ACTIVITY:
For the records below, say how many lines contain the string "each". Give no other text.

[Dataset entries]
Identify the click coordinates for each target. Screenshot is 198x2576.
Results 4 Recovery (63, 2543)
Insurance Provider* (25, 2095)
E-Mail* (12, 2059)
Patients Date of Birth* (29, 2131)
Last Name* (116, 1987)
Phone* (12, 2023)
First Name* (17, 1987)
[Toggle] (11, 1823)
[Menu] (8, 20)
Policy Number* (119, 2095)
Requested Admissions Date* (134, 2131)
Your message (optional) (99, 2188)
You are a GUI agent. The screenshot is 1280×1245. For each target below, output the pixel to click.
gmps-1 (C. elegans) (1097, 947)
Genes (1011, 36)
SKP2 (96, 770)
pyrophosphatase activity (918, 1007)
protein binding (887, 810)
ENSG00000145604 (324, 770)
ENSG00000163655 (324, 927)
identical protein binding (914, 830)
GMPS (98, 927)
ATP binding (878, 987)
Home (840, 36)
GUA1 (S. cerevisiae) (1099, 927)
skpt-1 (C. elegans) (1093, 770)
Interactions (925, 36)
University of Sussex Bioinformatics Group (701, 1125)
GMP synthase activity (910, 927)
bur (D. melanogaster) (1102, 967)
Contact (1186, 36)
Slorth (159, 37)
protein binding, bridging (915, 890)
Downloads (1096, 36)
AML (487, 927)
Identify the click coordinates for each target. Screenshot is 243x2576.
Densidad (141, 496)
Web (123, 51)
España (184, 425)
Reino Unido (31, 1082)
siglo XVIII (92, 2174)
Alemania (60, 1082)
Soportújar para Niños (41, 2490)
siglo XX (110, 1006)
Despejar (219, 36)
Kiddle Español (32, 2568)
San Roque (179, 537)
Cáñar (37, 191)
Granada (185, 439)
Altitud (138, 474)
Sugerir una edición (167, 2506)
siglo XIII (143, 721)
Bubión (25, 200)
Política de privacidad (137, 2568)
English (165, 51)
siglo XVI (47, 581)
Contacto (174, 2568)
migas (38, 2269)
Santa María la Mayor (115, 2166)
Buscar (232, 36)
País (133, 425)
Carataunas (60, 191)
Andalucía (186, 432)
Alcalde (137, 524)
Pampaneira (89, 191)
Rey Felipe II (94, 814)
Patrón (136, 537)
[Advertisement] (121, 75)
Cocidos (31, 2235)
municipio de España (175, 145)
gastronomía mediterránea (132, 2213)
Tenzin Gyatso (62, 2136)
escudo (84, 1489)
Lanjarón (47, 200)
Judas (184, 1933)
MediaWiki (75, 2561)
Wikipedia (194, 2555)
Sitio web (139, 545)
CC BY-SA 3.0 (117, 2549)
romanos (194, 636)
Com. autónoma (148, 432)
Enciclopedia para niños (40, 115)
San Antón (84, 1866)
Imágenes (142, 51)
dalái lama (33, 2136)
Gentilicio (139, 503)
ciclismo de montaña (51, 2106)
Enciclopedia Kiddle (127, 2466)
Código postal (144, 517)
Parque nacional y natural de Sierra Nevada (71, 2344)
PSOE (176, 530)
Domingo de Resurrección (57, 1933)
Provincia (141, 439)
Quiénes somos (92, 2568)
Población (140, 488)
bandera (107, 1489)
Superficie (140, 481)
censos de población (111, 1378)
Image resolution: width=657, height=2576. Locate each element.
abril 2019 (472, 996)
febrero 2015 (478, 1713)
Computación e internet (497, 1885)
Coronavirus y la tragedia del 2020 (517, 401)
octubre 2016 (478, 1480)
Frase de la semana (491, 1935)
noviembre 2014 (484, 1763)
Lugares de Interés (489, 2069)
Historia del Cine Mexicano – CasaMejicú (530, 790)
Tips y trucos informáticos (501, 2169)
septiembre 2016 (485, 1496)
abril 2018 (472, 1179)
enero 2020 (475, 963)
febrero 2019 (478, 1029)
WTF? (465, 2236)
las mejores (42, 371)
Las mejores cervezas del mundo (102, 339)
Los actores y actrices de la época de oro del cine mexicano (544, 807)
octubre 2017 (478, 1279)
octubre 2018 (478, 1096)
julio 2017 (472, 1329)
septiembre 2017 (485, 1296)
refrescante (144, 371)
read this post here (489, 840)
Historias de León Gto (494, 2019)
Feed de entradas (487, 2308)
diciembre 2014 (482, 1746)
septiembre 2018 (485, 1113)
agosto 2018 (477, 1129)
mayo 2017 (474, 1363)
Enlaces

RESPONSE AREA:
4